It only runs upto when the leftmost bit is 1.
CODE SNIPPET
int reverse ( unsigned int n )
{
int x = 0;
int mask = 1;
while ( n > 0 )
{
x = x << 1;
if ( mask & n )
x = x | 1;
n = n >> 1;
}
return x;
}
The 2nd answer by Dietrich Epp is likely what's best on a modern processor with high speed caches. On typical microcontrollers however that is not the case and there the following is not only faster but also more versatile and more compact (in C):
// reverse a byte
uint8_t reverse_u8(uint8_t x)
{
const unsigned char * rev = "\x0\x8\x4\xC\x2\xA\x6\xE\x1\x9\x5\xD\x3\xB\x7\xF";
return rev[(x & 0xF0) >> 4] | (rev[x & 0x0F] << 4);
}
// reverse a word
uint16_t reverse_u16(uint16_t x)
{
return reverse_u8(x >> 8) | (reverse_u8(x & 0xFF) << 8);
}
// reverse a long
uint32_t reverse_u32(uint32_t x)
{
return reverse_u16(x >> 16) | (reverse_u16(x & 0xFFFF) << 16);
}
The code is easily translated to Java, Go, Rust etc.
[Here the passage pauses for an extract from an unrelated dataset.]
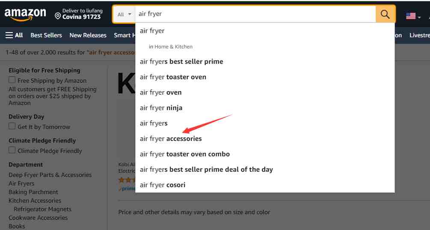Expand the language flag dropdown arrow
The width and height of the screenshot is (430, 230).
pyautogui.click(x=419, y=17)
Of course if you only need to print the digits, it is best to simply print in reverse order (see the answer by Dietrich Epp).
It seems foolish to reverse the bit order of an integer value and then pick off bits from the low end, when it is trivial to leave it unchanged and pick off bits from the high end.
You want to convert an integer into a text representation, in this case in base-2 (binary). Computers convert integers into text all the time, most often in base-10 or base-16.
A simple built-in solution is:
printf('%b', 123); // outputs 1111011
But that's not standard in C. (See Is there a printf converter to print in binary format?)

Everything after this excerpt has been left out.